→ WRITTEN EXERCISE A
In the article about England's last-16 match against Germany, who is named as the oldest member of the England squad?
→ WRITTEN EXERCISE B
List the years in which, according to the article about England's last-16 match against Germany, England lost to Germany in knockout meetings at major tournaments.
→ WRITTEN EXERCISE C
Retype the stretch of the article about England's last-16 match against Germany from "Gareth Southgate, the" through "was only six.".

→ SELECTED EXTRACT
•••

While all the reminders of past encounters, penalty shoot-outs and ‘curses’ ahead of England’s last-16 meeting with Germany resonate with many, for those who will play at Wembley on Tuesday it is ancient – and largely irrelevant — history.
England have lost to Germany in their last three knockout meetings at major tournaments, in 1990, 1996 and 2010, with the first two coming after penalty shoot-outs in the semi-finals being particularly painful.
Gareth Southgate, the England manager, famously missed the crucial spot kick in the Euro 96 loss but 12 members of his squad were not even born at that time and the oldest member of his squad, Kyle Walker, was only six.
“I don’t really think about the past, whatever has happened has happened – the only thing we can do is be in the present,” said England winger Raheem Sterling, who has scored both of his team’s goals in the tournament so far.
“I don’t really get caught up in the rivalry at all,” he added.
“At the end of the day we’re going to play football and the objective is to win and for me it’s to score and enjoy it”.

•••

→ PROVIDED INFORMATION
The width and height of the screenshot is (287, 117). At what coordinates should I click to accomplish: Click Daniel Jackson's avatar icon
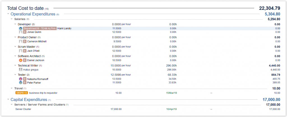(x=21, y=60)
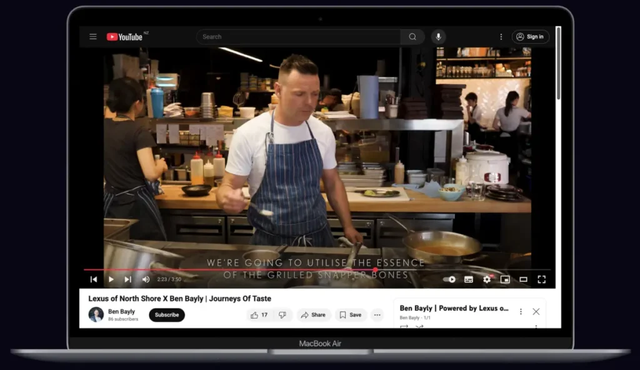This screenshot has height=370, width=640.
Task: Open the video more-options ellipsis menu
Action: pyautogui.click(x=377, y=315)
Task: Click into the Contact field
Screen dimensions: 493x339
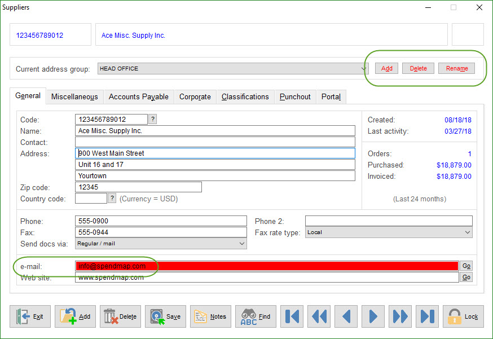Action: [x=214, y=142]
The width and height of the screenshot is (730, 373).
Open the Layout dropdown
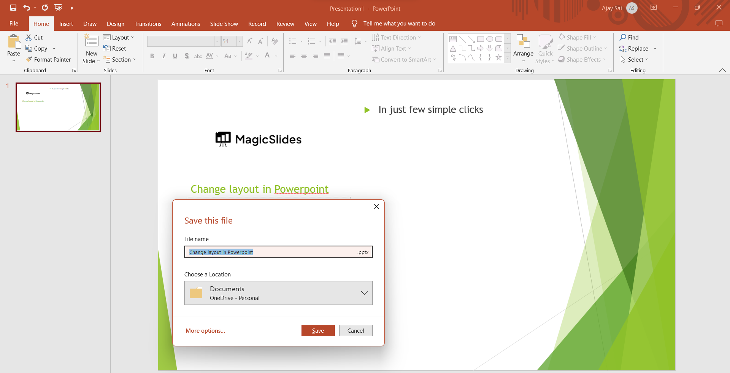119,37
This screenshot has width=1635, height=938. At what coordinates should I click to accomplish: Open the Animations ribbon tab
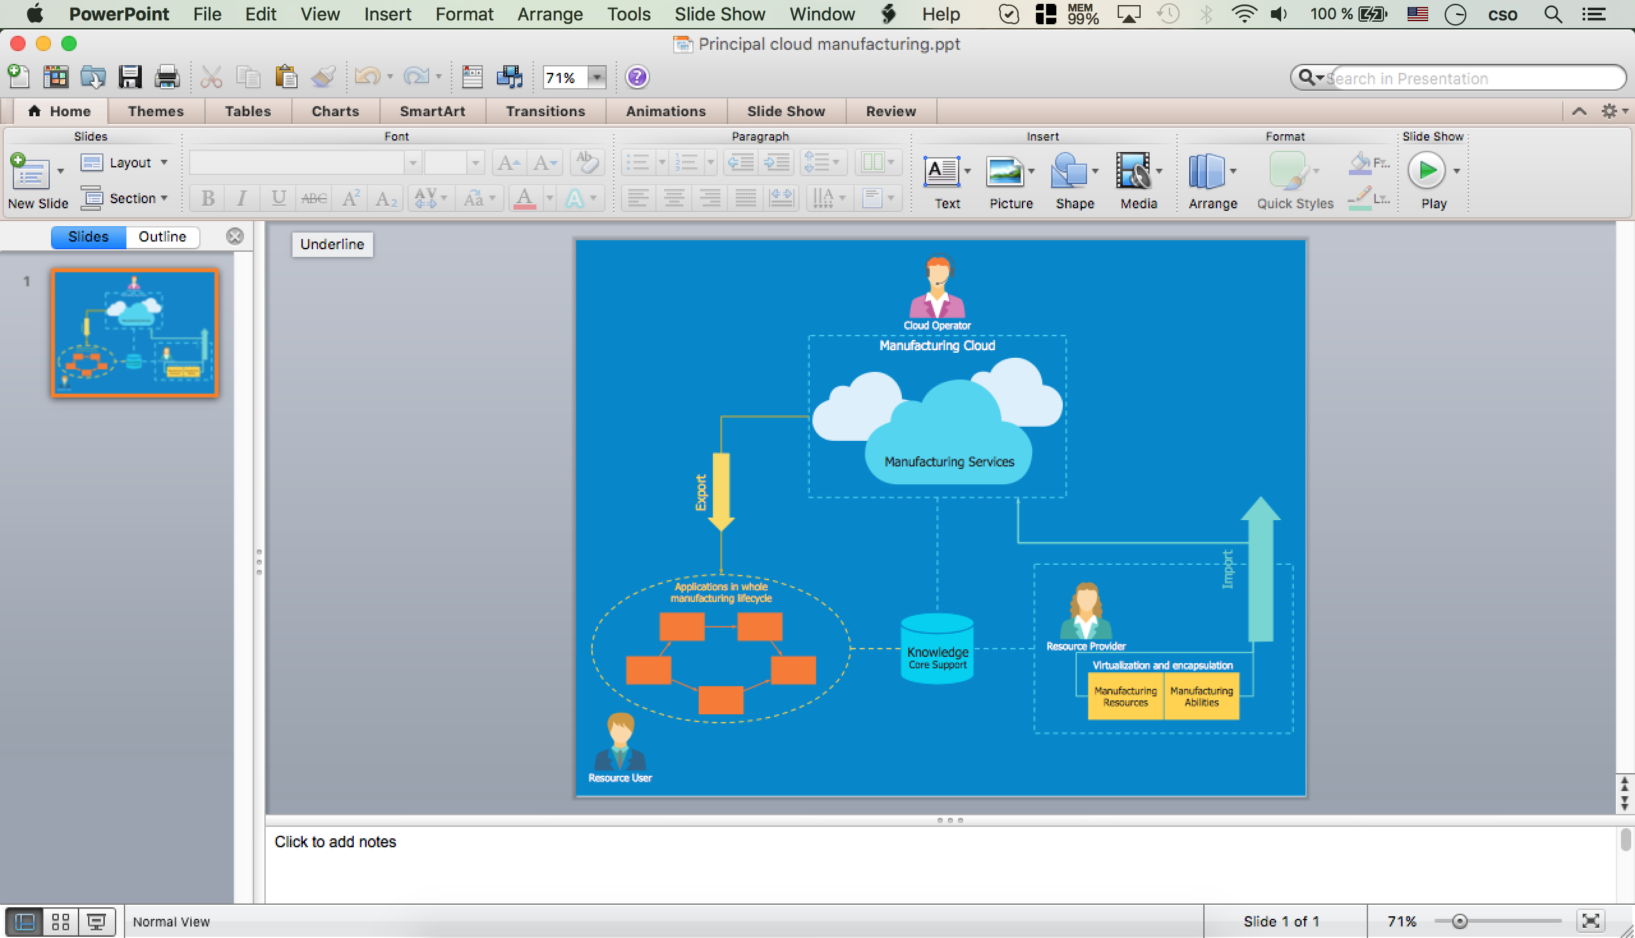pyautogui.click(x=665, y=110)
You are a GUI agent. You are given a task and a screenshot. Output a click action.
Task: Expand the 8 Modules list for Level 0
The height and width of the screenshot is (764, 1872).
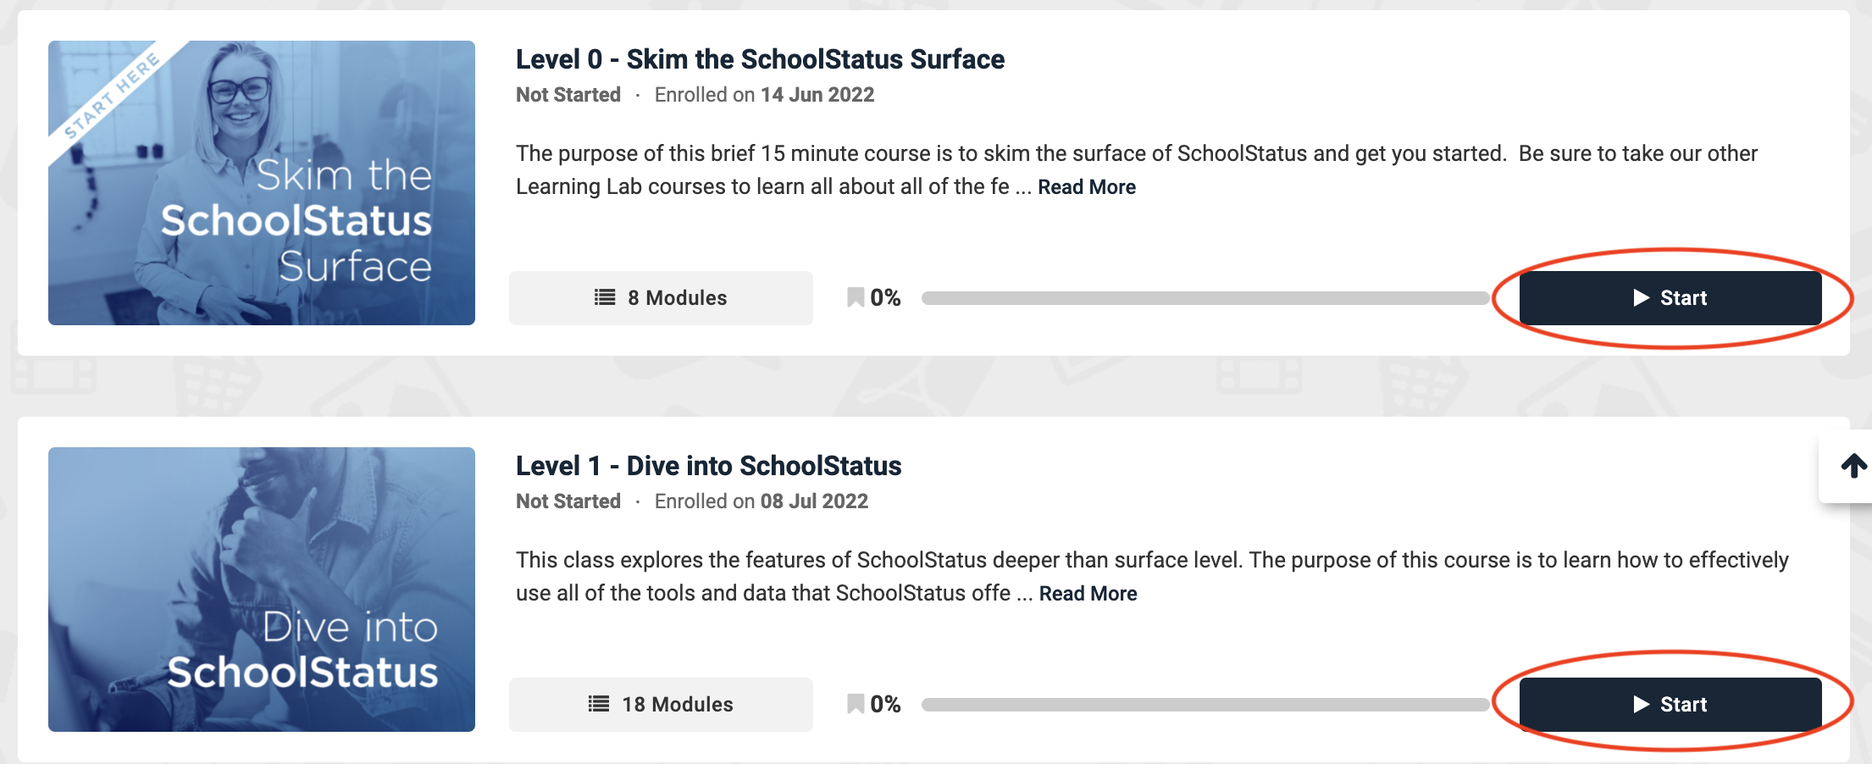point(660,297)
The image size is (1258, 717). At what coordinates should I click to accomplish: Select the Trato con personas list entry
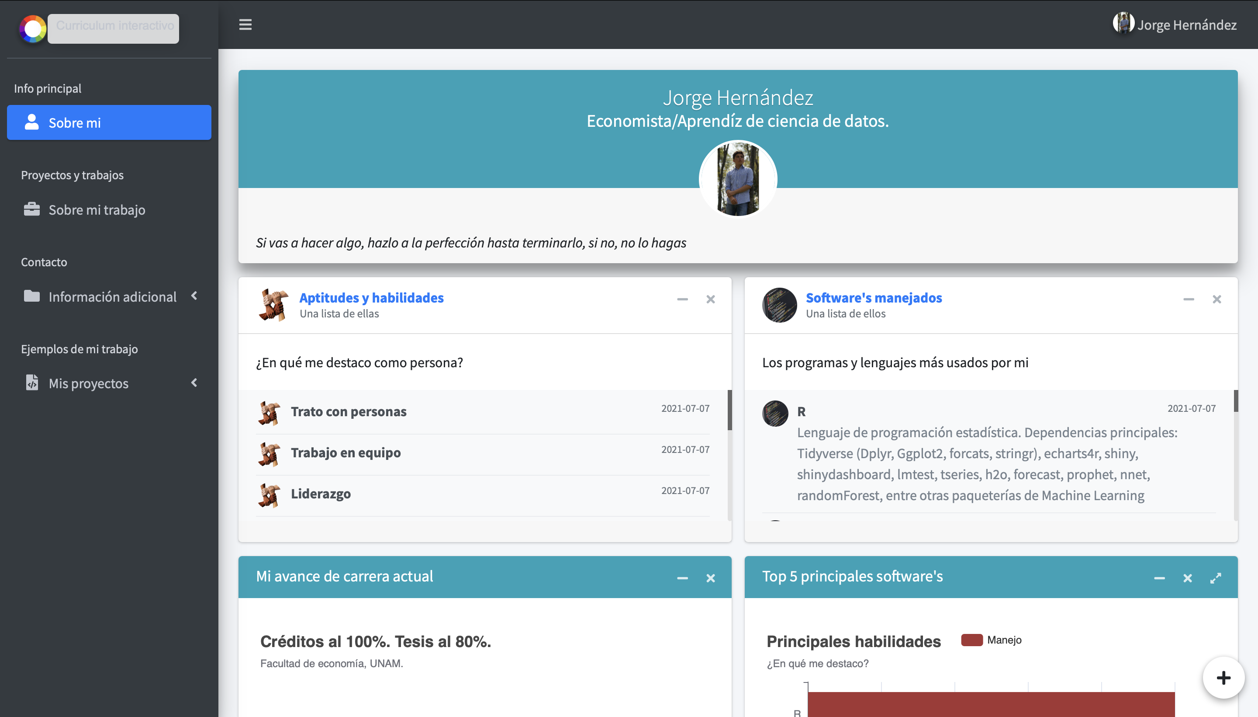click(349, 412)
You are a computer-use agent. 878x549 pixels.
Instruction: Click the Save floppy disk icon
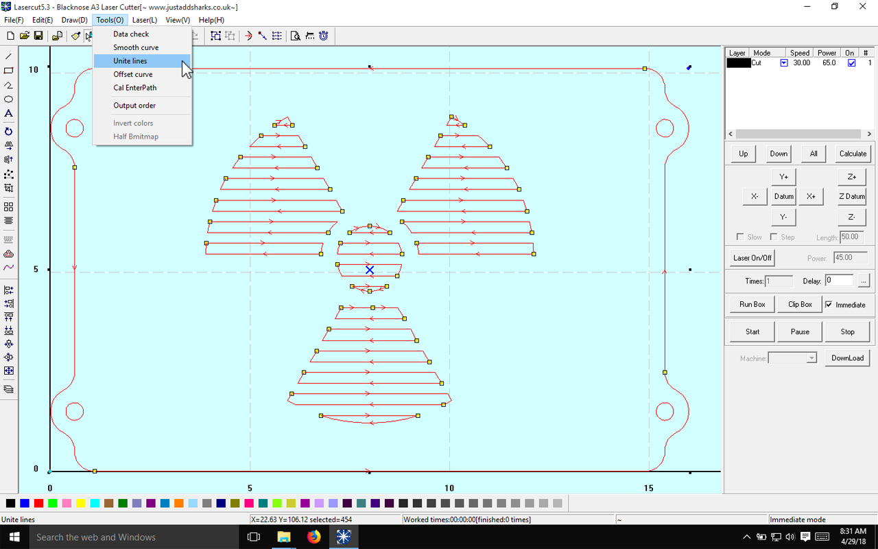point(38,36)
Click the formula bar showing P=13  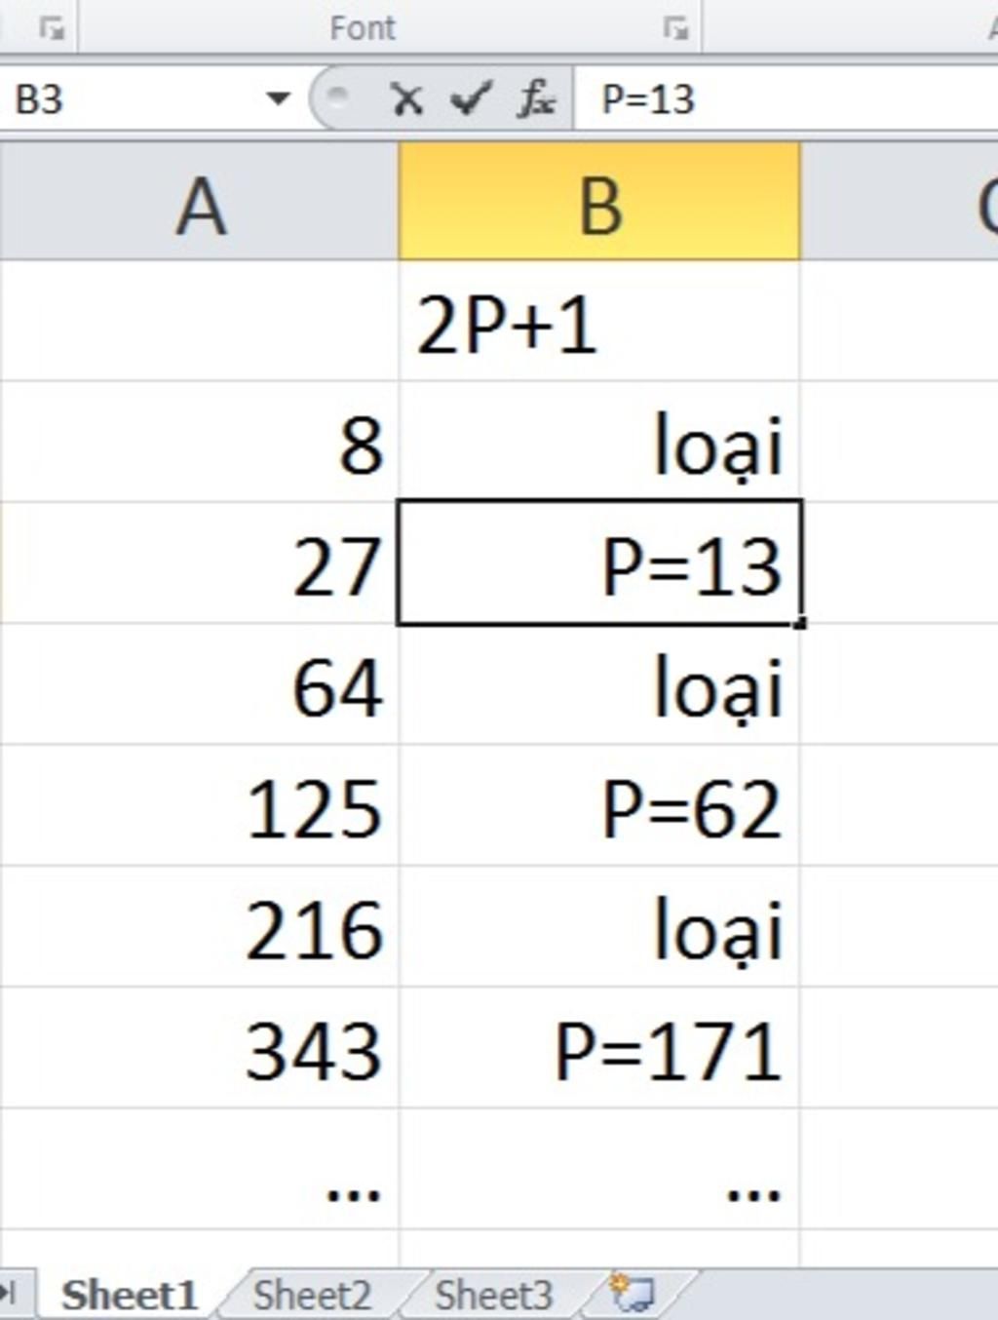coord(780,98)
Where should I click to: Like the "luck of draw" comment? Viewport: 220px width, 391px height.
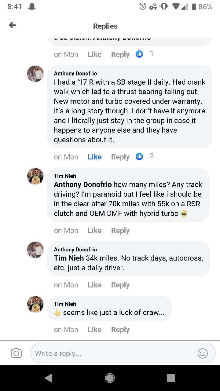[94, 330]
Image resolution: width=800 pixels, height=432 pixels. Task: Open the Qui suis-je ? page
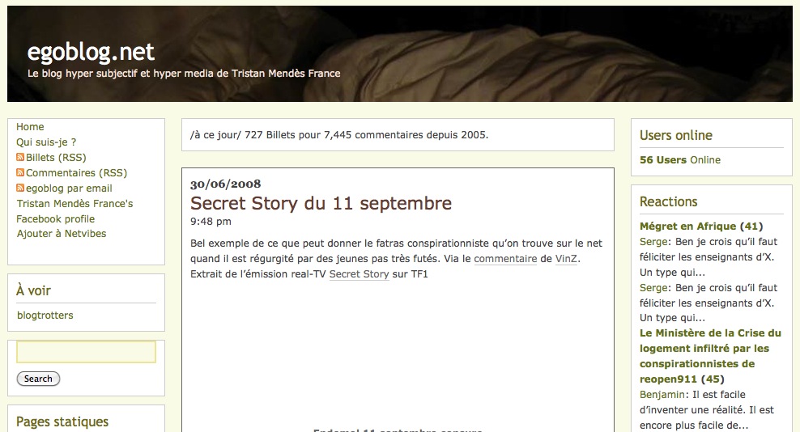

•••

→ TASK OUTPUT A
Kyle Walker

→ TASK OUTPUT B
1990, 1996, 2010

→ TASK OUTPUT C
Gareth Southgate, the England manager, famously missed the crucial spot kick in the Euro 96 loss but 12 members of his squad were not even born at that time and the oldest member of his squad, Kyle Walker, was only six.